▶ Exercise aim: Rescale the records starting at the line that contains "Click the undo arrow icon above" and ending at the line that contains "click(x=334, y=191)", with both of those lines included. Rewrite each of those lines in full, but multiply every coordinate in the answers by 1.9 and round to whole numbers, with halves rounding up.

━━ Dataset ━━

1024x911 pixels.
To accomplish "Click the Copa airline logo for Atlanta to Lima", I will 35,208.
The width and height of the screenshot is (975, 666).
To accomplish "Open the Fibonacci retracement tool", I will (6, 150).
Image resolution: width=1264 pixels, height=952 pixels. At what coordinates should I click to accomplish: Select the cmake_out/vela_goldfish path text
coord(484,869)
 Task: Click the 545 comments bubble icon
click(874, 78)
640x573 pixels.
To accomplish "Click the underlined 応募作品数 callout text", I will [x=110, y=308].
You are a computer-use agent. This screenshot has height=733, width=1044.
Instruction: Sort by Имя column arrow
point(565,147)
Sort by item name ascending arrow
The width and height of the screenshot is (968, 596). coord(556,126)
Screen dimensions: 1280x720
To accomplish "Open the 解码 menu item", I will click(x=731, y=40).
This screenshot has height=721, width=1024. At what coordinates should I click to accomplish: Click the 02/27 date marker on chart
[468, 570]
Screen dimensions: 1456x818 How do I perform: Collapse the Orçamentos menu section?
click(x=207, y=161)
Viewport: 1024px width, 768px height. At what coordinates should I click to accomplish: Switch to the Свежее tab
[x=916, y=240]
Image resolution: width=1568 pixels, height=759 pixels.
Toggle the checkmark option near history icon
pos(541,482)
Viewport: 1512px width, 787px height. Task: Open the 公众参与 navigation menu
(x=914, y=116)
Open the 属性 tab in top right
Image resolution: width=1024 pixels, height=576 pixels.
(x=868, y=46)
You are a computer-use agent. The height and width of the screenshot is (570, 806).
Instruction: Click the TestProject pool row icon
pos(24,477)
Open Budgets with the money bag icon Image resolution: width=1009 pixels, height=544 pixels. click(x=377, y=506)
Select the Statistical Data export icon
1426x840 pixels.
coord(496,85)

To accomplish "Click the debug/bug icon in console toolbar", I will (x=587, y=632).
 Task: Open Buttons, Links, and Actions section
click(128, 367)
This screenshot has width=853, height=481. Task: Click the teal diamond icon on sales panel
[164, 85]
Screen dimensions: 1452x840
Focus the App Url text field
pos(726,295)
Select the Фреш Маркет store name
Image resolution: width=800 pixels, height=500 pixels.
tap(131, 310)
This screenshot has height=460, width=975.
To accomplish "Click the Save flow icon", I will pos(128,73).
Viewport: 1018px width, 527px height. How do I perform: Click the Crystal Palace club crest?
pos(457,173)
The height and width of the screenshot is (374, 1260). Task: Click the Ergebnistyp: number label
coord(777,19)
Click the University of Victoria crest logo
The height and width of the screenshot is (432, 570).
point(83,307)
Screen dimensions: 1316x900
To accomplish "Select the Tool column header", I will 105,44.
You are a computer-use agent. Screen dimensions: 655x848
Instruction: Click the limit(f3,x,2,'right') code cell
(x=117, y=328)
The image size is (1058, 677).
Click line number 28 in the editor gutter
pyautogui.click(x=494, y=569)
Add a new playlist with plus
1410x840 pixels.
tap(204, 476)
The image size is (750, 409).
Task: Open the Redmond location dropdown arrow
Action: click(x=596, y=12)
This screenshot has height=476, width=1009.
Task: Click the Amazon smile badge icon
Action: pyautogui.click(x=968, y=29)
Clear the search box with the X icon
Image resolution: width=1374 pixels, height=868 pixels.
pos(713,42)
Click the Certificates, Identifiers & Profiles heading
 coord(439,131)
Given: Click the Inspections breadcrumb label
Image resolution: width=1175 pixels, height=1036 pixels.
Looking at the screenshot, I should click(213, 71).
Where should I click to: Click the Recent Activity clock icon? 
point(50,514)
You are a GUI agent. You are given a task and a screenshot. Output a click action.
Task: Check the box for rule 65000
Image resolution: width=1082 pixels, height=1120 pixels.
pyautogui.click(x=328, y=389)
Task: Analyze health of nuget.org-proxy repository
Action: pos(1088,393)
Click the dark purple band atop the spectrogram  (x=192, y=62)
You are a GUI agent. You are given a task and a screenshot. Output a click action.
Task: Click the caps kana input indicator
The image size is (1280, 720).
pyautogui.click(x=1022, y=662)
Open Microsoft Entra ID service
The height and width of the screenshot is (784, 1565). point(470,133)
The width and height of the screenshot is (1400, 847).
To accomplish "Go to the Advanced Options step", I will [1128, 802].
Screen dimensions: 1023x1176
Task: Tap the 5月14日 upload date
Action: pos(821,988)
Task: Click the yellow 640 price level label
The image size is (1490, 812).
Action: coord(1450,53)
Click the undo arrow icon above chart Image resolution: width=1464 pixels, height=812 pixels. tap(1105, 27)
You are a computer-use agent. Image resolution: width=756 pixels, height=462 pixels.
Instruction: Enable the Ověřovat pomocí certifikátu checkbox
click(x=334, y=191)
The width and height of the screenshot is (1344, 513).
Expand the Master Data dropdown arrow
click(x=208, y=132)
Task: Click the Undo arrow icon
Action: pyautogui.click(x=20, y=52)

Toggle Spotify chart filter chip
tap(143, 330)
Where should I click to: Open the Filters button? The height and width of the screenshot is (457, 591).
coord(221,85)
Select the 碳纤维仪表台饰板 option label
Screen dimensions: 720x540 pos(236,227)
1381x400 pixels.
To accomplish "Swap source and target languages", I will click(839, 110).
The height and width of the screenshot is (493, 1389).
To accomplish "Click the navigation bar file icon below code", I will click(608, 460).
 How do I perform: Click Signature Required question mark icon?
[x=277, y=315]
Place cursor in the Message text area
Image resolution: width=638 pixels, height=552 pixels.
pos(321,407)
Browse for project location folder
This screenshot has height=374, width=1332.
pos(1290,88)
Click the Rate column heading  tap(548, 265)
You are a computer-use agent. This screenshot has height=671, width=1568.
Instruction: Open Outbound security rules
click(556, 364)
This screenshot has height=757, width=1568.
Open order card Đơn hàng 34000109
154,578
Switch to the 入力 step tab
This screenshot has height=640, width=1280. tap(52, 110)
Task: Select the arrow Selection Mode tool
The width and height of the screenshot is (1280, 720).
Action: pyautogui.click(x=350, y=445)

━━━

▶ Task response:
Click the undo arrow icon above chart Image resolution: width=1464 pixels, height=812 pixels. tap(2100, 51)
You are a computer-use agent. Image resolution: width=756 pixels, height=462 pixels.
Instruction: Enable the Ověřovat pomocí certifikátu checkbox
click(x=635, y=363)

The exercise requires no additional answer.